Saved data entries
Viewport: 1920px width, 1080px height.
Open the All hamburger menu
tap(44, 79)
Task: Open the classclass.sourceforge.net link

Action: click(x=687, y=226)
...
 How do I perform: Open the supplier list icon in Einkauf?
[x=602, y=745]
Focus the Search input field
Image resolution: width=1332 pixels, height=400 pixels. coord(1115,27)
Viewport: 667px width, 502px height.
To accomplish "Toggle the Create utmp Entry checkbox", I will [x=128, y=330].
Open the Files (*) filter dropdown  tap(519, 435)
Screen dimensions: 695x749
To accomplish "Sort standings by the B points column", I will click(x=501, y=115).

[Exercise directions] What is needed is every line of the records above that contains the word "will".

[Final answer]
To accomplish "Toggle the Create utmp Entry checkbox", I will [x=128, y=330].
To accomplish "Sort standings by the B points column", I will click(x=501, y=115).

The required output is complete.